# Task objective
Print the records below word for word, but leave out the pictures.
Segment Start: Study material
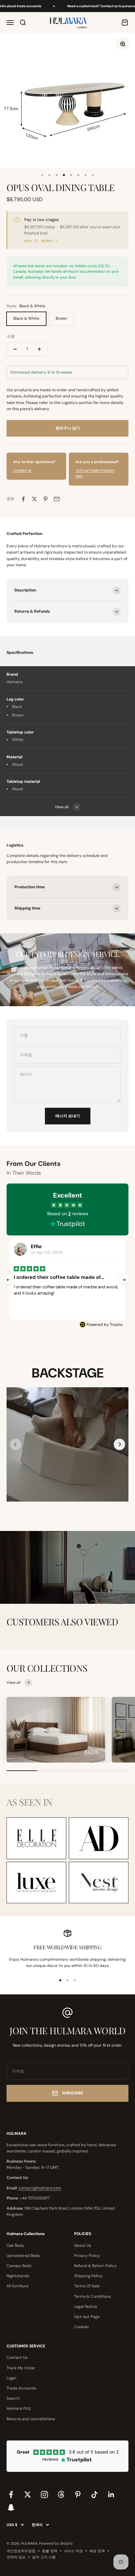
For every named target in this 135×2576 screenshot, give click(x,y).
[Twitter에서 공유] (34, 499)
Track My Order (21, 2368)
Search (13, 2398)
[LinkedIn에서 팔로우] (111, 2494)
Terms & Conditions (92, 2296)
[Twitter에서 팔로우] (27, 2494)
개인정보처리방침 (21, 2551)
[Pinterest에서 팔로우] (77, 2494)
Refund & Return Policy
Segment End: Study material
# Task response
For every named target in this 135×2576 screenshot, give click(x,y).
[Twitter에서 공유] (34, 499)
Track My Order (21, 2368)
Search (13, 2398)
[LinkedIn에서 팔로우] (111, 2494)
Terms & Conditions (92, 2296)
[Twitter에서 팔로우] (27, 2494)
개인정보처리방침 (21, 2551)
[Pinterest에서 팔로우] (77, 2494)
Refund & Return Policy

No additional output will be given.